Neighbourhoods hit hardest
Community frustration has surfaced most visibly in Wiedikon and Altstetten, two districts with dense populations of young families and creative professionals who rely heavily on smartphone-based archives. At the Altstetten branch of the Stadtbibliothek Zürich on Zweierstrasse, librarians have reported a steady stream of visitors asking for help recovering images lost during cloud service migrations. The library does not offer data recovery itself, but staff have been directing people toward the cantonal consumer protection office, the Konsumentenschutzstelle Kanton Zürich, which opened a digital grievance track in March 2025.
Small photography businesses along Langstrasse have felt the commercial sting. Studios that store client proofs on shared cloud platforms have described discovering that batch-upload tools flagged bracketed exposures — multiple shots taken at slightly different settings to give clients choice — as duplicates and deleted the extras. For a working photographer, losing a bracket sequence can mean losing the one technically acceptable frame from an entire session.
At the Rote Fabrik cultural centre on Lake Zurich, volunteers who have been digitising the venue's event archive since 2022 say they encountered the issue firsthand last autumn when a routine server migration using a third-party deduplication tool collapsed several folders of performance photographs. Some images dated to the early 1990s. The centre has since paused the broader digitisation effort while it audits what remains.
What the data shows — and what it doesn't
Hard statistics on consumer-level image loss are difficult to assemble because most incidents go unreported. A 2024 survey by the Swiss federal consumer organisation SKS found that 31 percent of respondents had experienced unexpected data loss from a cloud service at least once, though the survey did not distinguish between deduplication errors, accidental deletion or provider-side failures. That figure has been cited repeatedly by digital rights advocates pushing for clearer disclosure obligations from storage providers operating under Swiss jurisdiction.
Swiss data protection law, updated under the revised Federal Act on Data Protection which came into force on 1 September 2023, requires that personal data be processed accurately and carefully — but the law does not specifically address automated deduplication of image files. Advocates at Digitale Gesellschaft, the Zurich-based digital rights organisation on Pfingstweidstrasse, have been pressing regulators to clarify whether algorithmic deletion of personal data without explicit user consent constitutes a violation of those accuracy provisions.
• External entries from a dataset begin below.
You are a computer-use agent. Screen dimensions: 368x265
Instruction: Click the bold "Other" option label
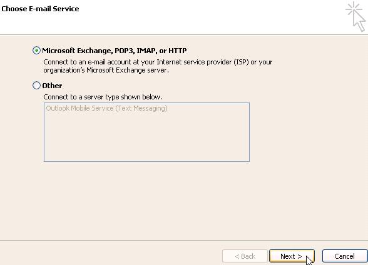(52, 86)
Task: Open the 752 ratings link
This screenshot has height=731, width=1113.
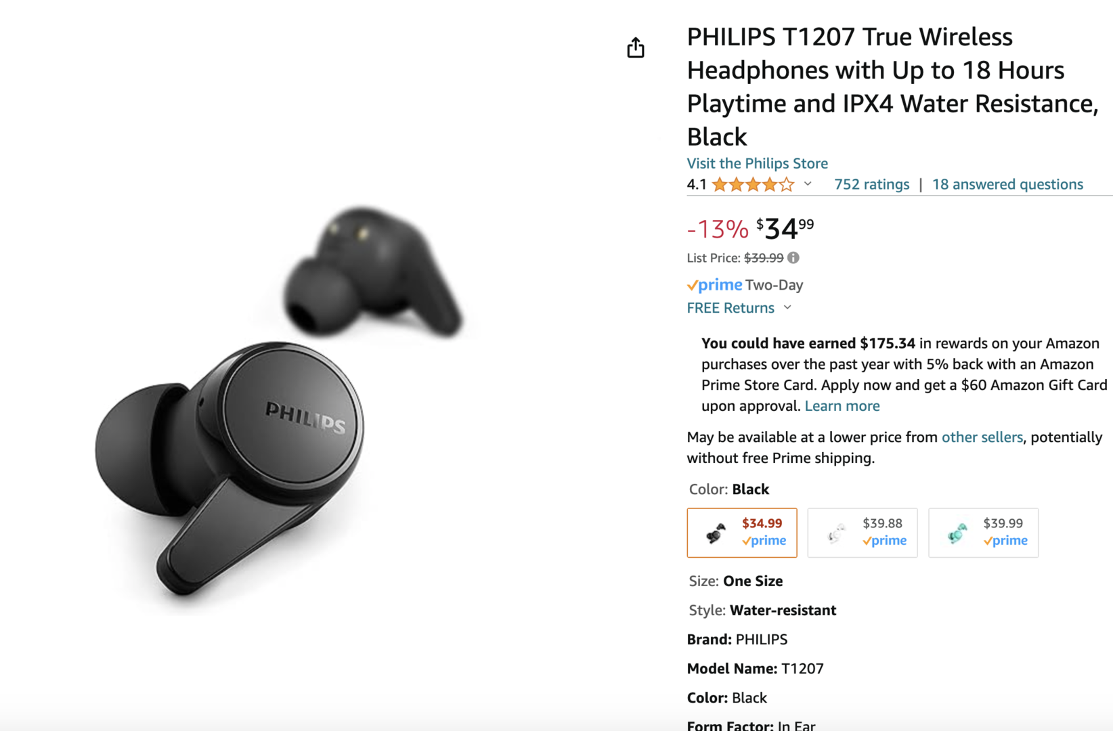Action: (871, 184)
The practical cost is real. Commercial data recovery services in Zurich currently charge between CHF 300 and CHF 900 for a standard image retrieval attempt, depending on the storage medium and depth of deletion, according to pricing published by several providers operating in the city's fourth and fifth districts. Success is not guaranteed and is rarer when files have been overwritten during subsequent backups.
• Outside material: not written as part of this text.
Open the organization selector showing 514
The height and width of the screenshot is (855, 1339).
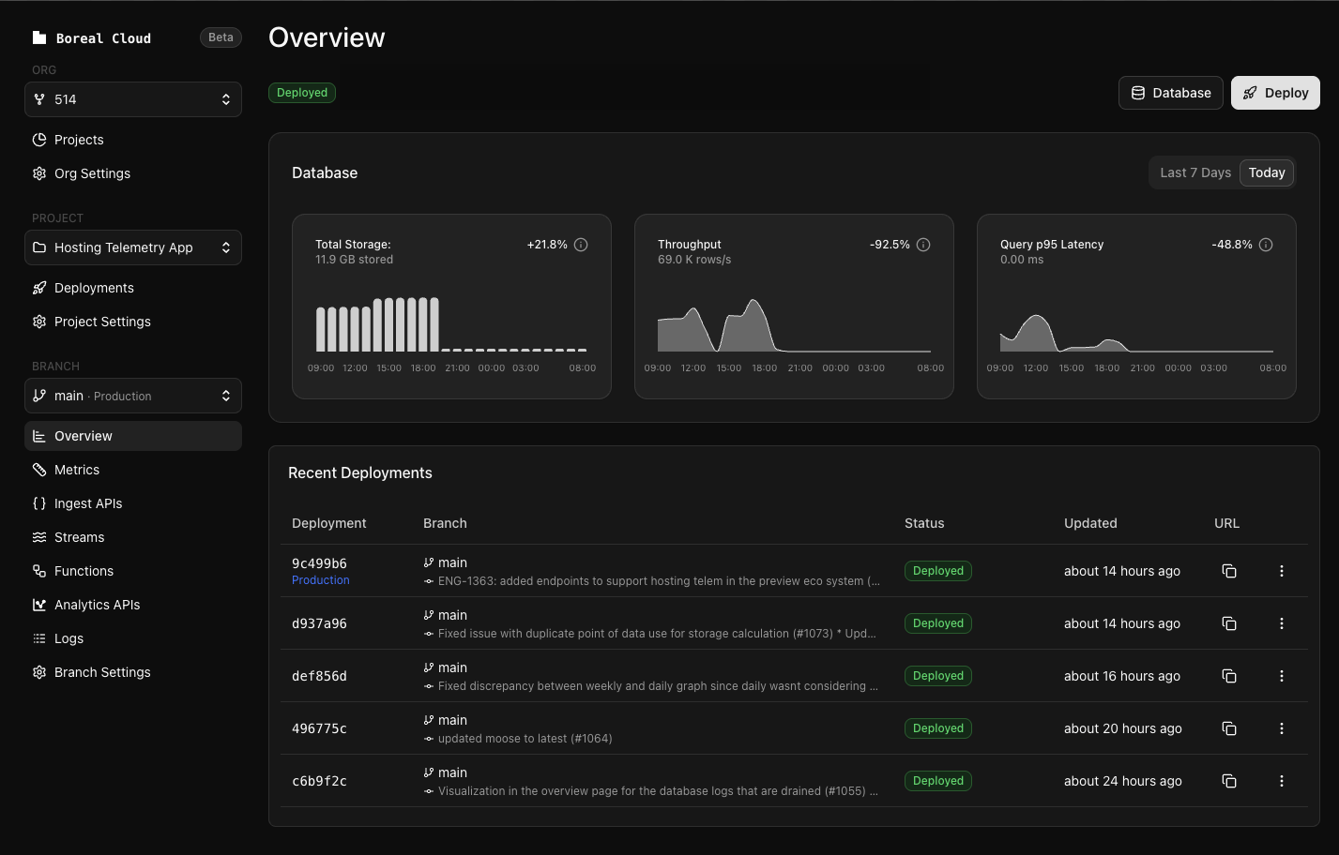[133, 99]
For anyone affected, digital rights advocates recommend filing a formal complaint with the Eidgenössischer Datenschutz- und Öffentlichkeitsbeauftragter — the federal data protection commissioner — and documenting the timeline of the service's migration or update that preceded the loss. Digitale Gesellschaft publishes a step-by-step complaint guide on its website. Those using cantonal or municipal services, including the city's own Zürich.ch digital portal, can request a data audit under the revised law. The audit window closes 30 days after a written request is submitted.